Vala Rocha disse que a mão de Costa a Medina "não acaba" naqueles dois casos. "Medina tinha a Carris mas não chegava, prometeu cinco mil casas, em renda acessível. Era uma PPP [Parceria Público-Privada]. O Tribunal de Contas, em janeiro de 2019, veio dizer o que entrava pelos olhos de toda a gente: era ilegal, era nulo, violava o interesse publico. Sabem o que Fernando Medina fez? Pediu ao padrinho: muda a lei das PPP no Parlamento. O Tribunal de Contas foi silenciado", contou.
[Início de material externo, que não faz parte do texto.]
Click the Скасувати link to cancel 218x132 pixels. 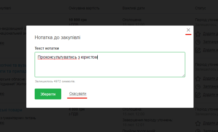pyautogui.click(x=78, y=94)
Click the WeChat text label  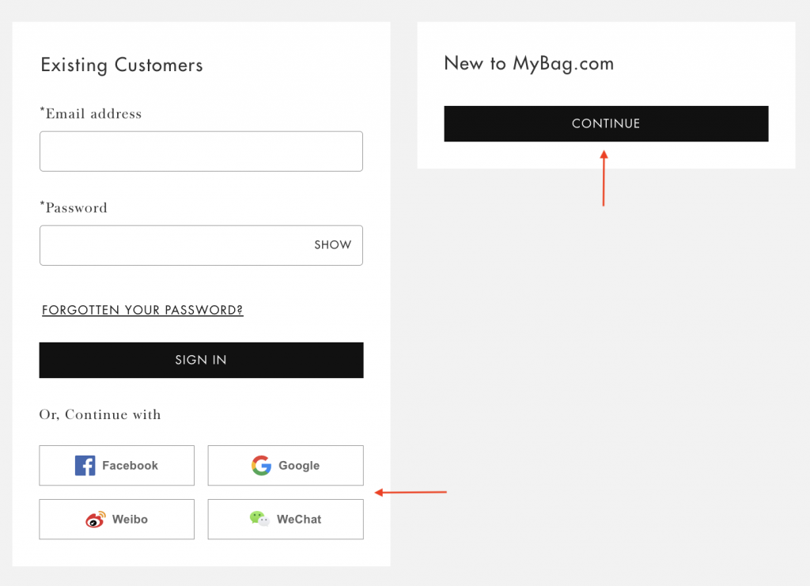[299, 520]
"Feira Popular, Carris, Casas em PPP: tudo para ganhar eleições, tudo para dificultar a vida do contribuinte. A Câmara de Lisboa endividou e muito os portugueses", concluiu.

Na verdade, António Costa quando chegou à Câmara de Lisboa, saído do Governo de José Sócrates, encontrou a autarquia com as contas em muito mau estado. O passivo deixado por Carmona Rodrigues [PSD/CDS] ascendia a cerca de 1.400 milhões de euros e havia fornecedores a bater à porta do município a exigirem mais de 450 milhões em dívida. Depois, a dívida imediata era de 380 milhões de euros. A corda na garganta não se ficava por aí: os montantes da dívida a médio e longo prazo ultrapassavam os 580 milhões euros.

Quando saiu da Câmara, deixando Medina no seu lugar, para liderar o PS e apresentar-se às legislativas de 2015, Costa orgulhava-se de ter reduzido consideravelmente a dívida. Uma das maiores fatias foi proporcionada pela alienação da propriedade dos terrenos do aeroporto, aquando da privatização da ANA pelo Governo de Passos Coelho.